‘Palm in Space' safely reaches International Space Station

28 July 2019

The UAE Space Agency, the College of Food and Agriculture at United Arab Emirates University (UAEU) and NanoRacks have confirmed the palm seed experiment, that forms a part of the ‘Palm in Space’ project, has safely reached the International Space Station (ISS). The experiment was transported to space by SpaceX’s Dragon spacecraft, propelled by the company’s Falcon 9 rocket. The mission departed from Cape Canaveral in Florida, USA, carrying the experiment and a range of supplies to the ISS.

The palm seed experiment is the first of its kind and is the result of the UAE’s ongoing contribution to international efforts to improve food security on Earth and in space. This is one of the key focus areas of research that scientists and experts from around the world are engaged in, and the palm seed experiment aims to advance our understanding of cultivation and agriculture in space by attempting to germinate palm tree seeds in space and then studying them further upon their return to Earth.

A parallel experiment will be conducted on palm tree seeds within the laboratories of the College of Food and Agriculture at UAEA, the ‘Palm in Space’s scientific and research partner, in order to enable scientists to study, compare and analyze the differences in growth between the seeds exposed to the environment in space and those that remained on Earth. The seeds sent to the ISS will eventually be returned to the Earth and planted at UAEU to enable this comparison and further study.

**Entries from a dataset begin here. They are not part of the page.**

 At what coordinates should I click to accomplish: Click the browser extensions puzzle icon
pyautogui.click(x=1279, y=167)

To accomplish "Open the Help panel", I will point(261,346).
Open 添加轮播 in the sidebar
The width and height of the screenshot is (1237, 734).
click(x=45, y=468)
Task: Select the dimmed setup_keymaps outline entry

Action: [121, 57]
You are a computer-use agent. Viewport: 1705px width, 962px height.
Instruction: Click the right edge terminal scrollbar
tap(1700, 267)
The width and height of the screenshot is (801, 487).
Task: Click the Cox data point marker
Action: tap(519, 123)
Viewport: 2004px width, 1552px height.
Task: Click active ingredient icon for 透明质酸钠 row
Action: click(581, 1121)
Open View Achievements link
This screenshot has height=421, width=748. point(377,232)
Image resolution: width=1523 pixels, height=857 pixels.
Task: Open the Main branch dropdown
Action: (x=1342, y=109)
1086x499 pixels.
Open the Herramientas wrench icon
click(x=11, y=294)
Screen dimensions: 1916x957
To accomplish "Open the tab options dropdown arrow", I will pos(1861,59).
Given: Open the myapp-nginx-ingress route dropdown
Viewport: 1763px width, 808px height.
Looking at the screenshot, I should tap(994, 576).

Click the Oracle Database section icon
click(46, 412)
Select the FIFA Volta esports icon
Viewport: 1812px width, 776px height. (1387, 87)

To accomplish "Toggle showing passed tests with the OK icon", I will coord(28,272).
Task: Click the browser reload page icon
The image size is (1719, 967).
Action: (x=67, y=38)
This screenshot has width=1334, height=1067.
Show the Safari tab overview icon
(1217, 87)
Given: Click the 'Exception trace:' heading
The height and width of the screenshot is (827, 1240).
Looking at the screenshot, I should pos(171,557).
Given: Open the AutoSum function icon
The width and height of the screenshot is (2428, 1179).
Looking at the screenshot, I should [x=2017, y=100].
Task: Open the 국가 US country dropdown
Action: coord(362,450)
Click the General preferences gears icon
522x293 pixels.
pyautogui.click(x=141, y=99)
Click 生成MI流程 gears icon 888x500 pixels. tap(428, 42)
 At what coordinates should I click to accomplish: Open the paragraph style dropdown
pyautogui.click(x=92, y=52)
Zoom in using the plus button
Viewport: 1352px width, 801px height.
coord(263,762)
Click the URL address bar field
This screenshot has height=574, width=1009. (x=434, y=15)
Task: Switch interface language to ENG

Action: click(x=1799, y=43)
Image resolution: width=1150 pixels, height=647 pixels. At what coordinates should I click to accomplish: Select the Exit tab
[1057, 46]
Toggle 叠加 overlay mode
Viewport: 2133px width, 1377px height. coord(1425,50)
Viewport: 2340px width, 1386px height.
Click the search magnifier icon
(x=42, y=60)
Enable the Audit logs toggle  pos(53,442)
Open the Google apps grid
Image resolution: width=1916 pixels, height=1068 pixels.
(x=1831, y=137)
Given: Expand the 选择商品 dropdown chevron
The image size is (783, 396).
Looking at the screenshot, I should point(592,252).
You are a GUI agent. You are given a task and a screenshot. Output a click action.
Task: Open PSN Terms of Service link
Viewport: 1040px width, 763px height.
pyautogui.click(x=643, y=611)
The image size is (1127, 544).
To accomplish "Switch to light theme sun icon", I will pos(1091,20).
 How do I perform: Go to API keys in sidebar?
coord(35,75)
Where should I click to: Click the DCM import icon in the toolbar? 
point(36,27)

Dr. Khalid Al Hashimi Director of Space Missions, Science and Technology at the UAE Space Agency, said: “We are very proud to announce the safe arrival of the unique ‘Palm in Space’ experiment to the International Space Station. This experiment is the result of our tireless efforts to advance our national space sector and further demonstrates to the international space community our commitment to working together to explore space and tackle some of humanity’s greatest challenges.”

“We chose to send palm tree seeds to the International Space Station both because of their importance to the UAE’s culture and heritage, as well as the fact that they are able to withstand the harshest of conditions and are often planted in circumstances that resemble aspects of the Martian environment,” added Dr. Al Hashimi.

Professor Bhanu Chowdhary, Dean of the College of Food and Agriculture at United Arab Emirates University emphasized the significance of the ongoing collaboration between UAEU and the UAE Space Agency in furthering scientific research into food security in outer space and efforts to find solutions to the region’s agricultural challenges.

Professor Chowdhary said: “We are committed to conducting high quality research, in line with international standards, to meet national objectives to develop knowledge in the areas of food and agriculture and the use of the UAE's natural resources.”

“At the College of Food and Agriculture at UAEU, the ‘University of the Future’, we seek to develop and deploy new technologies with the aim of achieving food security, specifically in the UAE, taking into consideration that climate and environmental changes will impact the provision of food for the people of the world,” added Professor Chowdhary. 

Jeffrey Manber, Chief Executive Officer of NanoRacks, the leading provider of commercial access to low-Earth orbit, said: “The palm seed experiment and other Emirati experiments that will be sent to the International Space Station over the coming period are the culmination of our efforts and cooperation with the UAE, which will open the door to further partnership and collaborations in the future between us. We treasure this solid relationship and are proud of it. The UAE will be represented for the first time on the International Space Station as a leading and aspiring country in this field, and what better ambassador than growing palm tree seeds from the UAE that hold a special place in Emirati hearts and minds and are a symbol of the country’s heritage.”

The palm tree seeds were delivered to the launch platform by Emirates Post, the leading postal service and express delivery solutions provider in the UAE. The launch of the experiment was organized by NanoRacks, in cooperation with SpaceX and the National Aeronautics and Space Administration (NASA). NanoRacks will also oversee the safety, data recording, launch and the operation of the experiment, which will study the plant’s ability to germinate and adapt to the zero gravity conditions in space.

The UAE Space Agency also sent an oil emulsification experiment to the ISS aboard the Dragon spacecraft, which was organized in collaboration with the Ministry of Education to study the differences that occur in emulsifications under zero gravity conditions. This experiment will be the starting point for more physical experiments and projects related to zero gravity, density and other characteristics of matter.